Getting Error while trying to login using OKTA

Getting this error while trying to login using okta

Here is all okta app aconfiguration

It gets logged in when i try to sign in by selecting option sign in using gmail. It first take me to my company’s okta login portal and then when I logged in successfully. It redirects to okta admin portal.
It should have stay on the same page and returned the login user name.
Then I hit the same endpoint to login which is localhost:8888/ride-share/api, this endpoint and all other endpoints are accessible.

Can same please help me out in this matter.
I’m badly stuck in it and can’t find my way out of it.

I have followed this article

Hello,

It looks like the user status may not be active, hence the authn request has failed.

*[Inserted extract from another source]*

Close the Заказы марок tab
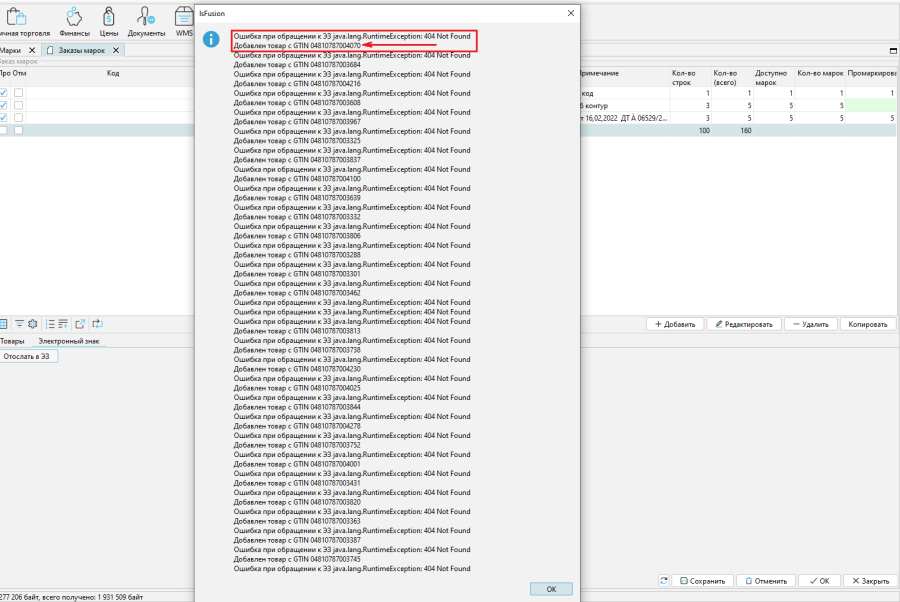This screenshot has height=602, width=900. 116,50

Could you try to reset the password/reactivate the user and test again ?

If you still face issues, please create a Support case.

Thanks !

@gpadma my user is in reset password status

Not in active status

how to change it ?

Hi @inamkhan94 ,

You could try to do ‘Reset Password’ for this user from the okta dashboard and complete the action to bring the user back to Active status.

1 Like

Hi @gpadma thanks for replying.

I added one more account and assigned to my okta app through that account, I am now able to log in using the newly added account.

But the weird thing is that all get endpoints are accessible but post endpoints are returning forbidden(403) access.

My okta app’s grant type are authorization code and client credentials.

Sounds good @inamkhan94 .

Which endpoints are returning 403 ? If you have the logs, create a Support case for assistance.

Working fine now @gpadma

I have gotten auth code using authorize endpoint and then pass authcode in token endpoint to get token the pass in the header as bearer token and apis are accesible.
but there are two token access token and api token.
Can you tell me difference between two of them?

when i used audience in place of client secret and client id in my spring boot app configuration file then by hitting any endpoint it is not redirecting to okta sign in widget but when I used client id and secret in application configuration file then it is redirecting to okta sign in page first.
is this a normal behaviour, can you explain this ?

I have one more question @gpadma.

is it possible that we can set endpoint level authorisation specific to user, like we define roles.

There’s a couple of solid guides here about the difference between ID Tokens (which will/can contain information about the user logged in, such as their first & last name) and Access Tokens (what the given user is allowed to access):
https://oauth.net/id-tokens-vs-access-tokens/

Can you expand on what you were saying about configuring the audience in place of the client ID/Secret? Configuring the audience is related to how the user’s tokens are validated, as the Access Token will contain an aud claim matching the configured Audience for the server, and your application/receiving resource server/API should be making sure that the aud it sees in the Access Token matches the one it expected (to ensure that the right Authorization Server was used to issue the users token.